Wal-Mart got the equivalent of a rejection letter from the Chanhassen Planning Commission last week, but the huge national firm said it does not intend to abandon plans to build a new retail store in the southwestern metro community.

The commission voted 7-0 against recommending that the City Council approve the "concept plan" for the store, proposed for a 14-acre site at the southwest corner of Hwy. 5 and Powers Boulevard.

The vote came at the end of a public hearing attended by an overflow crowd that spilled into two adjoining rooms in City Hall.

Opponents said the store would add too much traffic to the already-busy intersection. They said it would hurt small local businesses and cause safety problems that would require additional policing. And they contended that the store is not needed because there's already a Wal-Mart about 7 miles away in Eden Prairie. They've gathered more than 1,000 signatures on a petition opposing the Chanhassen project.

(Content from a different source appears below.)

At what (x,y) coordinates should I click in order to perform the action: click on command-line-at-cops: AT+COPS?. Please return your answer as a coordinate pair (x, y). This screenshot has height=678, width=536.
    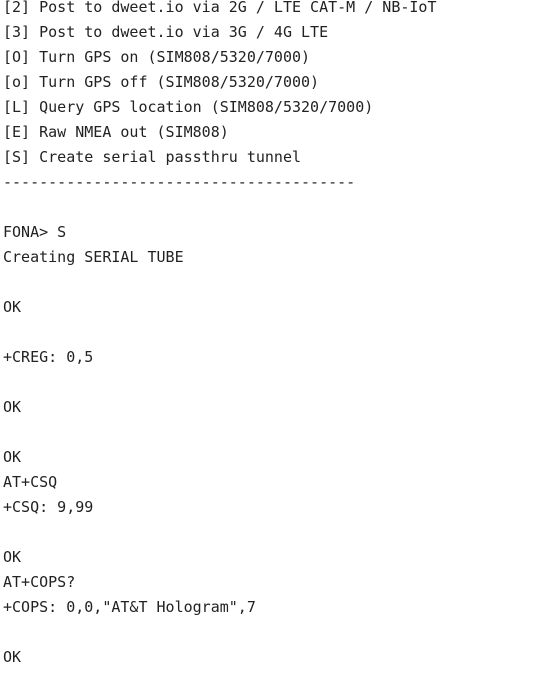
    Looking at the image, I should click on (40, 582).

Supporters of a new store have said that it would create hundreds of jobs, add revenue to the tax base and improve an under-utilized property.

Wal-Mart's plan includes demolishing a large building at the site at 1000 Park Road. It has been vacant for the past several years.

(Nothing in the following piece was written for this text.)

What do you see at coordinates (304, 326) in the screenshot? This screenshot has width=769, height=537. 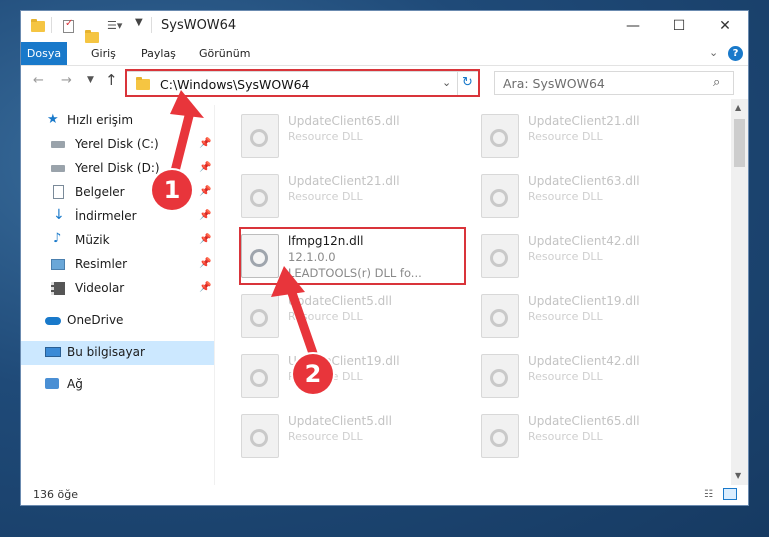 I see `arrow-2-shaft` at bounding box center [304, 326].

The technical issue before the commission was whether to recommend rezoning the property from industrial office to planned-unit development status, said Kate Aanenson, the city's community development director. Getting approval of a concept plan essentially allows the company to receive direction from the Planning Commission and the city before incurring the expense of developing a more detailed proposal.

A city staff report did not make a recommendation one way or another, but said that Wal-Mart has not adequately addressed specific issues about traffic, parking and encroachment of the 120,000-square-foot building on a nearby wetland.

The Planning Commission vote against the concept plan was advisory, and the issue now goes to the Chanhassen City Council for further discussion on Nov. 28.

Wal-Mart spokeswoman Lisa Nelson said that the public hearing was the first opportunity for the company to hear from neighbors and shoppers, and that the public feedback was helpful.

"When we go into a community it's not a short-term deal, it's a long-term relationship," she said. "We can meet and exceed the city's codes and the neighbors' expectations for a Wal-Mart store in Chanhassen," she said.